"Current Pathology Foundation Models are unrobust to Medical Center Differences"
Below podcast on this paper is generated with Google's Illuminate.
https://arxiv.org/abs/2501.18055
The paper addresses the issue that current pathology Foundation Models are not robust to variations arising from different medical centers. This lack of robustness stems from models learning confounding medical center signatures instead of just biological features.
This paper introduces the Robustness Index to quantify how well biological features dominate confounding medical center features in pathology FMs.
-----
📌 The Robustness Index offers a practical metric to evaluate pathology Foundation Models before clinical deployment. It highlights a critical flaw: models are learning medical center biases, not just biology.
📌 By quantifying and visualizing medical center influence, this paper enables targeted improvements in pathology Foundation Model training. Future models can be designed for improved out-of-distribution generalization across diverse centers.
📌 The finding that medical center confounds even logistic regression underscores the deep entanglement of technical variation and biological signal in current pathology Foundation Models. This necessitates robustness as a core design principle.
----------
Methods Explored in this Paper 🔧:
→ The paper introduces the Robustness Index.
→ Robustness Index is a metric to measure a pathology FM's robustness to medical center variations.
→ It is calculated as the ratio of same biological class neighbors to same medical center neighbors in the embedding space.
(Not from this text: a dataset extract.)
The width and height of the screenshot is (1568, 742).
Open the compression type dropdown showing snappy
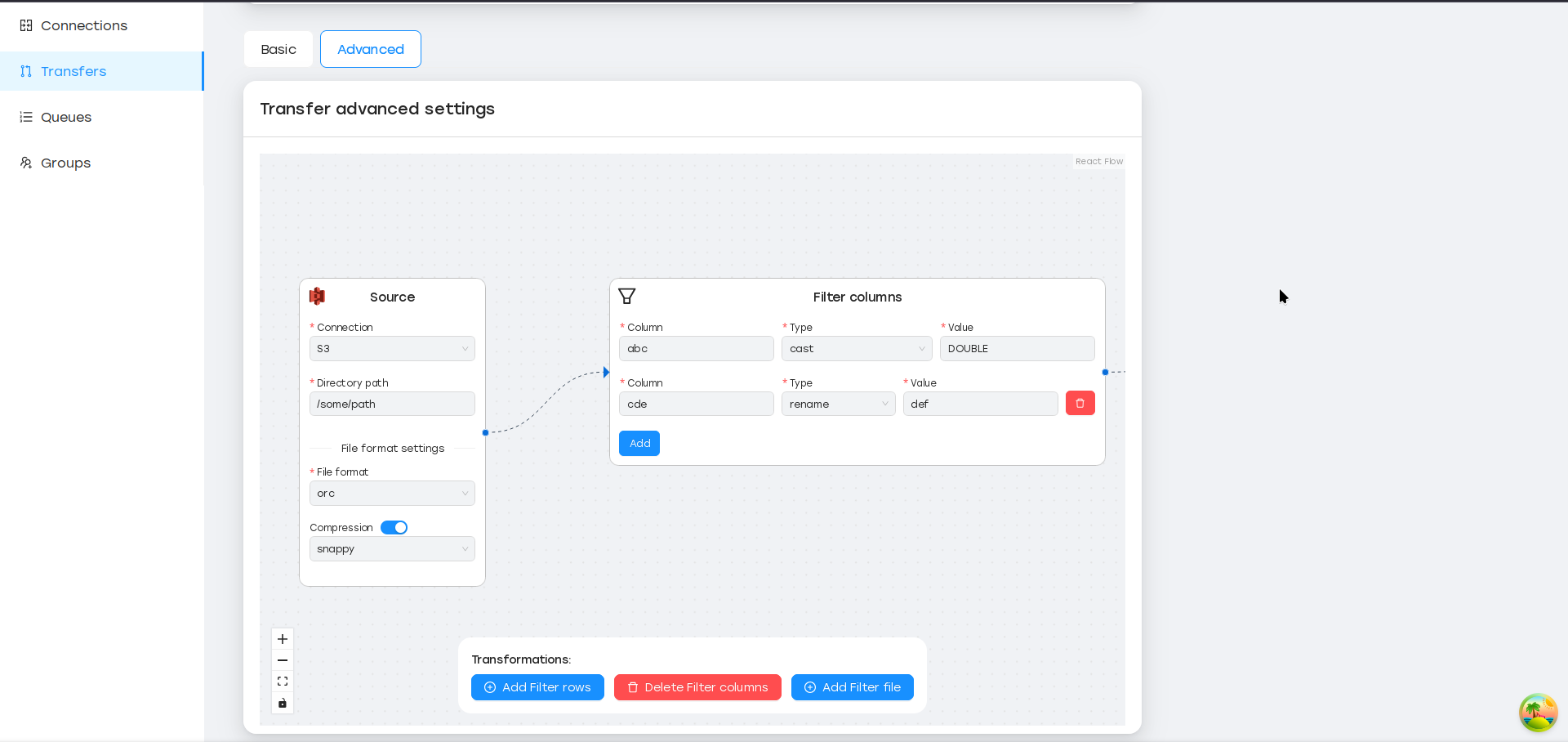(x=392, y=549)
→ A dataset named TCGA-2k was created.
→ TCGA-2k includes 2000 patches from five cancer types and five medical centers.
→ Ten publicly available pathology FMs were evaluated using this dataset.
→ K-Nearest Neighbors and t-SNE visualization were used to analyze the embedding spaces of these models.
-----
Key Insights 💡:
→ Current pathology FMs are significantly influenced by medical center variations.
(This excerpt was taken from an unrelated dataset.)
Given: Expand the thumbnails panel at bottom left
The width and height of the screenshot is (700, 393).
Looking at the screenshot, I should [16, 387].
→ Medical center information often dominates biological signals like cancer type in the embedding space.
→ This sensitivity to medical centers leads to classification errors attributable to same-center confounders.
→ The Robustness Index varies significantly across different FMs.
→ Only one model, Virchow2, shows a Robustness Index slightly greater than one.
-----
Results 📊:
→ For Phikon-v2 model, incorrectly classified neighbors are from the same center in over 95% of cases.
→ EXAONEPath, Phikon, and Phikon-v2 achieve medical center prediction accuracies using logistic regression of 0.987, 0.987, and 0.993 respectively.
→ Virchow2 is the only model with a robustness index above one at 1.2.